However, the late President General Zia ul Haq added new provisions
in the 1980s, apparently to appease Muslim religious hardliners and
thereby garner support after he took control of the government in a
1977 coup. According to Section 295-B of the legislation,
introduced in 1982, an insult to the Qu'ran is a non-bailable offense
whose only punishment is a life sentence. Section 295-C, introduced
in 1984, stipulates that the only sentence for insults to Prophet Muhammad,
another non-bailable offense, is death. Section 295-C is the law's most debated part.
The NCJP claims it is widely misused not just against Christians and
Hindus, but also Ahmadis (a Muslim sect viewed as heretical by Sunnis
and Shias) and even mainstream Muslims. According to the Human Rights Commission of
Pakistan, an NGO, the blasphemy laws continue to be misused against
Muslims as well as religious minorities to settle personal scores. Some
use blasphemy charges to attack their enemies in property disputes,
business conflicts or petty rows between neighbors. Naeem Shakir, a Christian who directs Idare
Amno Insaf Lahore (committee for justice and peace), says that not only
individuals but also various groups and the state itself misuse the
legislation. Shakir, senior lawyer of the Supreme Court, told UCA News
he agrees that the blasphemy laws have contributed to oppression and
persecution and that they have become a political weapon directed against
various Muslim sects as well as religious minorities. Peter Jacob, executive secretary of the NCJP,
maintains that the laws clearly send a message of fear to religious
minority communities because they are religion-specific and refer to
only one religion, Islam. He pointed out to UCA News that they contain
no reference to defaming Jesus Christ or the Bible. The Pakistan Catholic Bishops' Conference has
repeatedly urged repeal of the legislation due to its discriminatory
nature, Jacob added. "It is poorly drafted, has many ambiguities,
and its use is a misuse and abuse of justice." Father Emmanuel Yousaf Mani, NCJP's national
director, further explained to UCA News: "Even if our demand for
repeal has not been accepted, the laws are finally under discussion,
so we have had some success. Even the government accepts that there
really is misuse of the laws. During a recent Christian gathering, Federal
Minister for Minorities Affairs Ijazul Haq admitted that though only
three or four cases were registered under blasphemy laws before the
1980s, about 5,000 cases have been registered since then." Some pin their hopes for change on the current
head of state, President General Pervez Musharraf, who seized power
in a coup in October 1999. According to Shahbaz Bhatti, president of the
All Pakistan Minorities Alliance, minorities have the impression that
President Musharraf wants to repeal the laws. Musharraf never said so
publicly, Bhatti told UCA News, but he has repeatedly asked parliament
to review the laws lest they be misused. In Bhatti's view, it is obvious that Muslim
clerics will not accept any minor change in the legislation, and repeal
of the laws is beyond the capacity of the government because it is unprepared
to risk alienating the clerics. "This legislation gives a bad name to the
country, and minorities and human rights groups strongly oppose it,
but the government is only interested in minimizing its misuse,"

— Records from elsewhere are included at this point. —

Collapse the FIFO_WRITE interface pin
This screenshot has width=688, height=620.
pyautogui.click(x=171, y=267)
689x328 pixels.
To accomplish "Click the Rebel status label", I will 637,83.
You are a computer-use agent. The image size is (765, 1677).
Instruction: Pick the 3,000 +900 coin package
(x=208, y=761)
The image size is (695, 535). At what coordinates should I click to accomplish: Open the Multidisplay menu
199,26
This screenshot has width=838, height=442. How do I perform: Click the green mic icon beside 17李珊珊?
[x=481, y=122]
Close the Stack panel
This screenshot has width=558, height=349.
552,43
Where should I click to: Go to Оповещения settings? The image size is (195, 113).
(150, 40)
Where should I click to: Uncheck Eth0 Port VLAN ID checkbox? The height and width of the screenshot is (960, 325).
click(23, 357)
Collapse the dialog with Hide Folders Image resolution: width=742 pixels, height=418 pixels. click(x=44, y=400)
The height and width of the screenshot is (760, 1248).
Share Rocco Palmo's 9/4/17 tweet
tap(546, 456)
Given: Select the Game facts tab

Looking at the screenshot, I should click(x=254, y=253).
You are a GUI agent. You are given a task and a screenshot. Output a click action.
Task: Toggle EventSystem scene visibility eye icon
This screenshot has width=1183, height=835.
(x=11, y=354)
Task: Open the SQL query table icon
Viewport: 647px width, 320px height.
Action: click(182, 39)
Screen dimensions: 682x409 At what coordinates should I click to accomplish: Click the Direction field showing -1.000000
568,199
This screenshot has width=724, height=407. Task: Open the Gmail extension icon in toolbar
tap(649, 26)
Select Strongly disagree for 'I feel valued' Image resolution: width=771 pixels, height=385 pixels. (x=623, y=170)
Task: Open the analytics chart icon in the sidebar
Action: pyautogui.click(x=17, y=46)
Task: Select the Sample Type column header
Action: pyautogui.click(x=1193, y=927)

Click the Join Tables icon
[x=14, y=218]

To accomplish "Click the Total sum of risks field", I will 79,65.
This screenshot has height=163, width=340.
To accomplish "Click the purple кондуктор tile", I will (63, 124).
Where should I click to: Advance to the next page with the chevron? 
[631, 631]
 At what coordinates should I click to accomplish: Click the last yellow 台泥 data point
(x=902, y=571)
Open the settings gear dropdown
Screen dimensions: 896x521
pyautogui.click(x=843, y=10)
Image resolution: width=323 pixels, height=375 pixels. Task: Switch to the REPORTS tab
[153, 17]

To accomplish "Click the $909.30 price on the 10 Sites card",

Johnson Michael, a Catholic and former member of the Punjab Assembly,
told UCA News. "Little indicates that the government will move
anytime soon," he added. Michael, a nephew of Bishop Joseph and chairman
of the Bishop John Joseph Shaheed Trust in Faisalabad, further asserted
that whatever the government intends to do, minorities will keep fighting
against these laws because they are pushing minorities against the wall.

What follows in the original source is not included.